People place bets on these questions, making money if they win and losing money if they don't. This seems no different from online gambling sites.

But why would the most conservative financial institutions on Wall Street invest $2 billion in a platform that looks like a gambling site?

The answer lies in a concept that has existed for nearly 40 years but has only truly exploded today, known as prediction markets.

It concerns how information is produced, priced, and used, who has the authority to define truth, and how we can make more accurate decisions and obtain more transparent truths in an era filled with uncertainty.

This is a story that began in 1988.

In the 1988 U.S. presidential election, Bush faced Dukakis.
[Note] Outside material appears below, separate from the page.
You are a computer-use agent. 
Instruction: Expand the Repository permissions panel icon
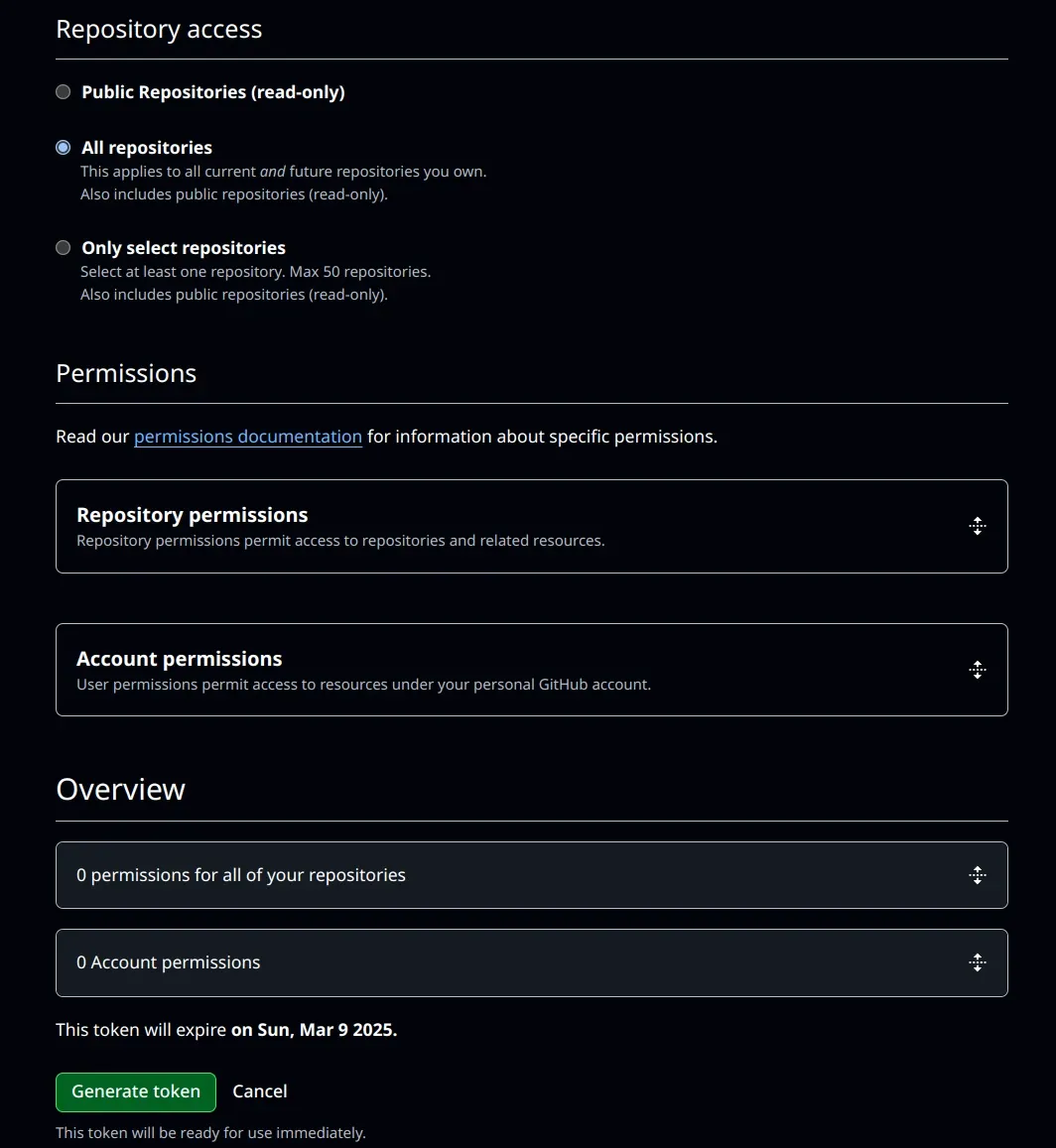[978, 526]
That year, several professors at the University of Iowa conducted an experiment. They invited 192 faculty and students, each to wager no more than $500 on who would ultimately be elected between Bush and Dukakis.

The rules of the experiment were simple. If you thought Bush would win, you bet on Bush. As more people participated, the amount required for a single bet would increase; conversely, when someone withdrew, the amount would decrease accordingly. Those who bet early could exit at the market price after it rose, earning a profit. The maximum amount for a single bet was $100, meaning that when the amount required to bet on Bush stabilized at $65, the market's collective judgment was that Bush had a 65% chance of winning.
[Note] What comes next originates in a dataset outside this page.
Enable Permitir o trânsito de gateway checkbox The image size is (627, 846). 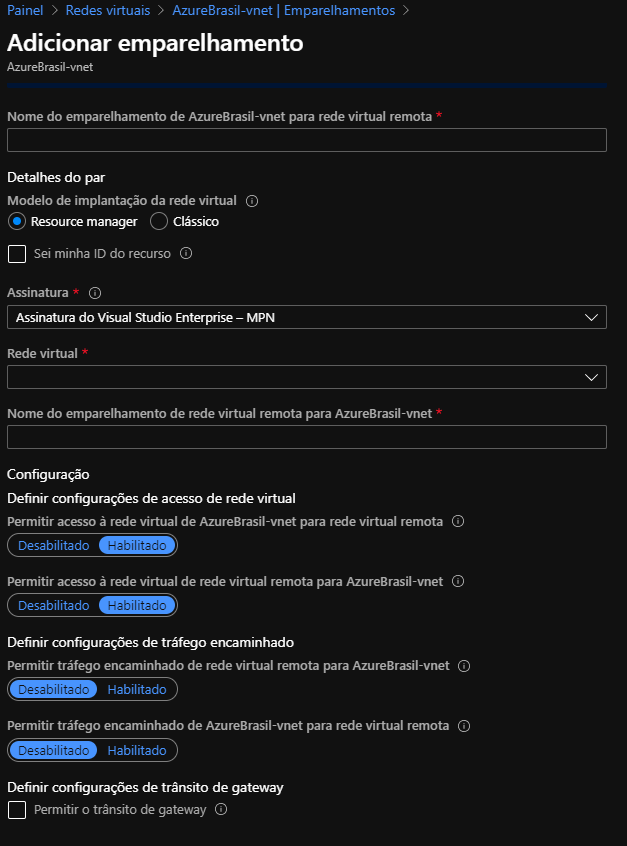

This experiment was named the "Iowa Political Stock Market," later renamed the "Iowa Digital Prediction Market." It was the world's first prediction market using real money.

The results shocked everyone. The collective judgment of these 192 ordinary people was more accurate than all the polls at the time, not only correctly predicting the ultimate winner but also closely matching the actual vote percentages in each state.

Interestingly, this accuracy was not coincidental; it was repeatedly validated in subsequent elections.

In 1992, Clinton vs. George H.W. Bush; in 1996, Clinton vs. Dole; in 2000, George W. Bush vs. Gore, the Iowa Digital Prediction Market consistently outperformed professional polling agencies.

Why could 192 ordinary people be more accurate than experts?

Traditional polls ask, "Who would you vote for?" But when people answer this question, they might lie due to social pressure, change their minds at the last minute, or not vote at all. Polls capture what people think at that moment, and thoughts can be fleeting.

Prediction markets ask a different question: How much would you be willing to pay for this judgment? When real money is on the line, people think more seriously and express themselves more honestly. You might verbally support a candidate, but if you have to put money on the line, you will reassess your judgment.

More importantly, the market automatically aggregates everyone's information. You might know the situation in your city, I might understand the thoughts of young people, and he might have insights into a particular industry. When we all vote with money, the information scattered across countless individual minds is aggregated into a single number. This number is not the judgment of a single expert but the weighted average of all participants' information.

This is what economists refer to as "collective intelligence." When a large number of independent individuals make judgments based on their information, the average result is often more accurate than that of any single expert.

However, this experiment soon encountered a critical compliance issue: legally, does this count as gambling or illegal securities trading?

U.S. law has strict regulations on both gambling and financial transactions. The professors at the University of Iowa were therefore particularly cautious, keeping the experiment's scale very small: each person could only invest up to $500, limited to academic research, and only open to political election markets. They hoped to avoid the legal gray area through such self-restraint.

In 1992, they finally received a "no-action letter" from the Commodity Futures Trading Commission (CFTC). The meaning of this letter was that the regulatory agency would not prosecute them, but this did not equate to formal approval of their activities.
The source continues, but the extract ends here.